* [Data for analysis]
☆ ☆ ☆ ☆

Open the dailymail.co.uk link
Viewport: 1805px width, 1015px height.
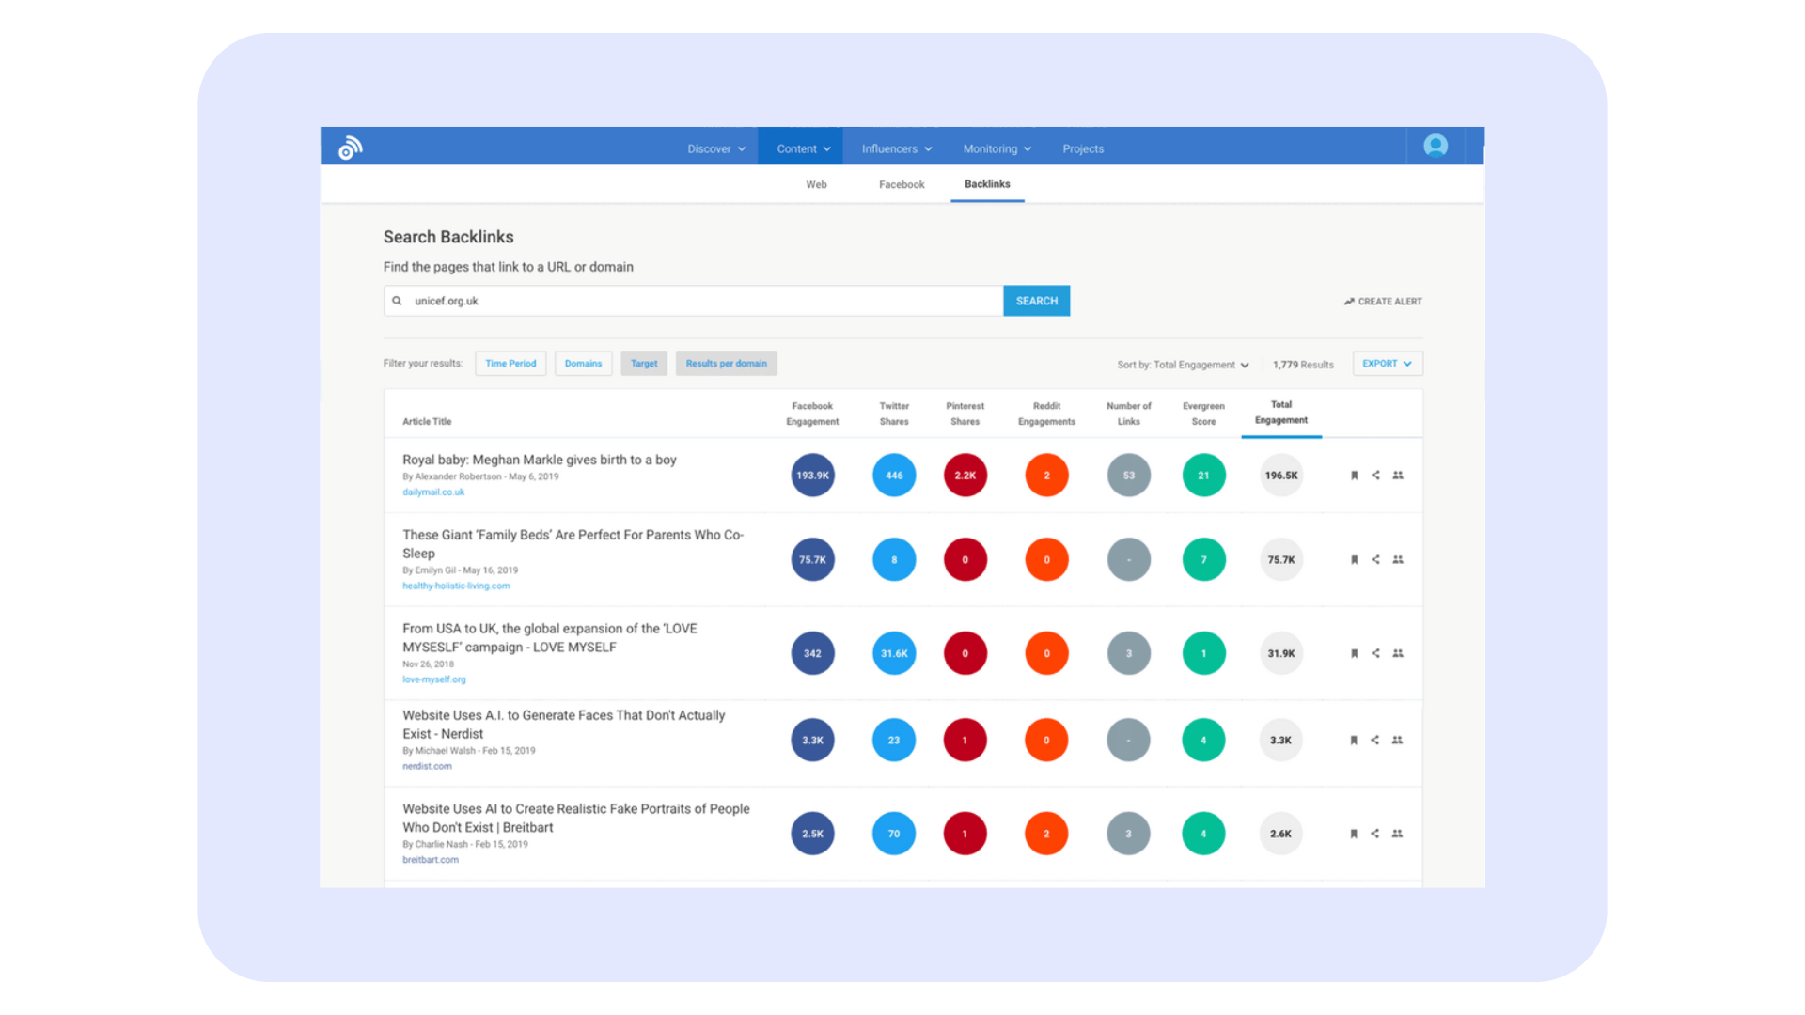click(432, 492)
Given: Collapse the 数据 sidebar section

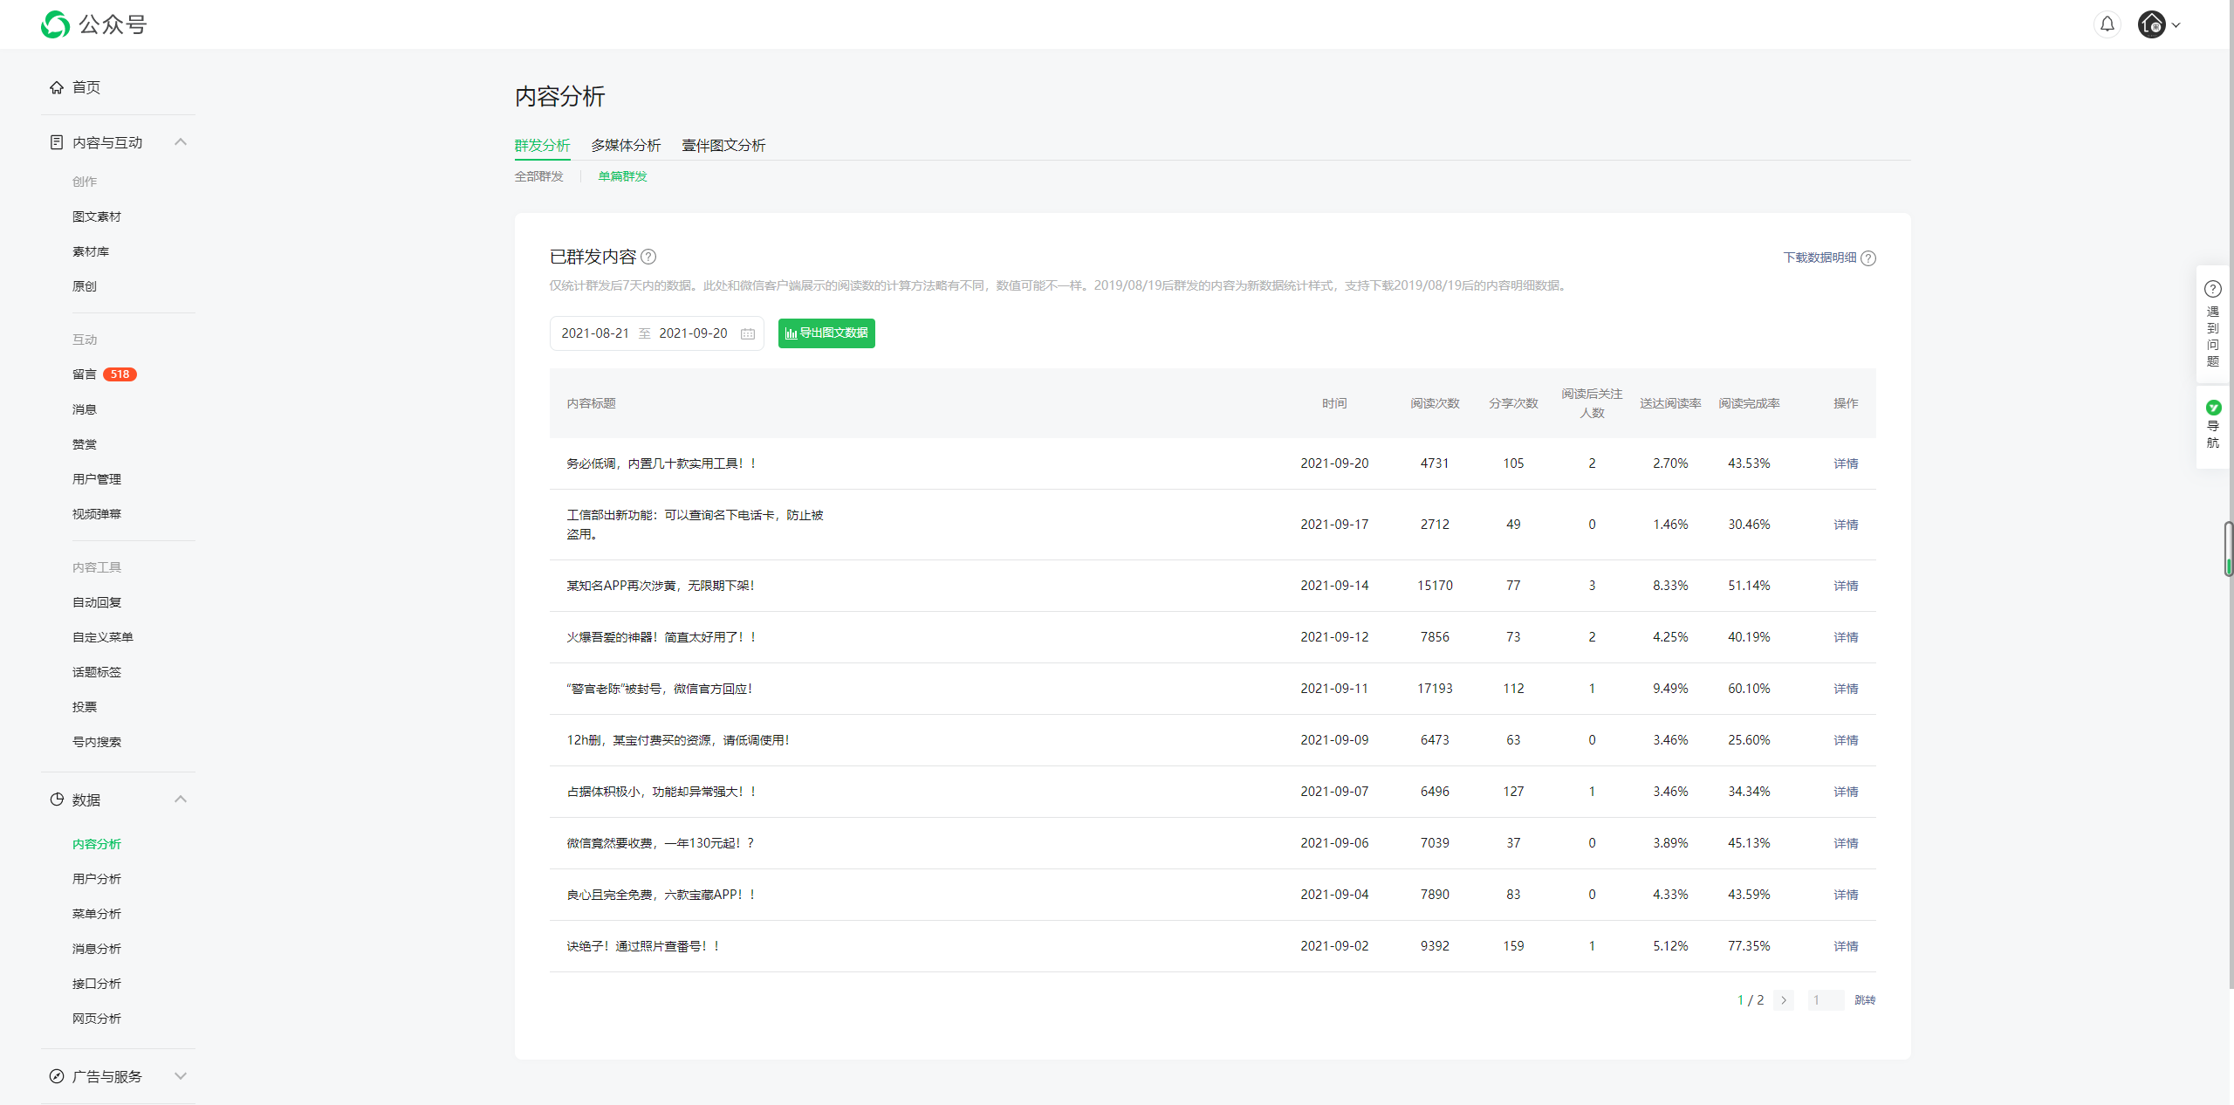Looking at the screenshot, I should pyautogui.click(x=181, y=800).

☆ ☆ ☆ ☆

* [Work instructions] Pictures aside, restate all of the entries exactly.

* [Result for this exercise]
Open the dailymail.co.uk link
Viewport: 1805px width, 1015px height.
click(432, 492)
Given: Collapse the 数据 sidebar section

Looking at the screenshot, I should pyautogui.click(x=181, y=800).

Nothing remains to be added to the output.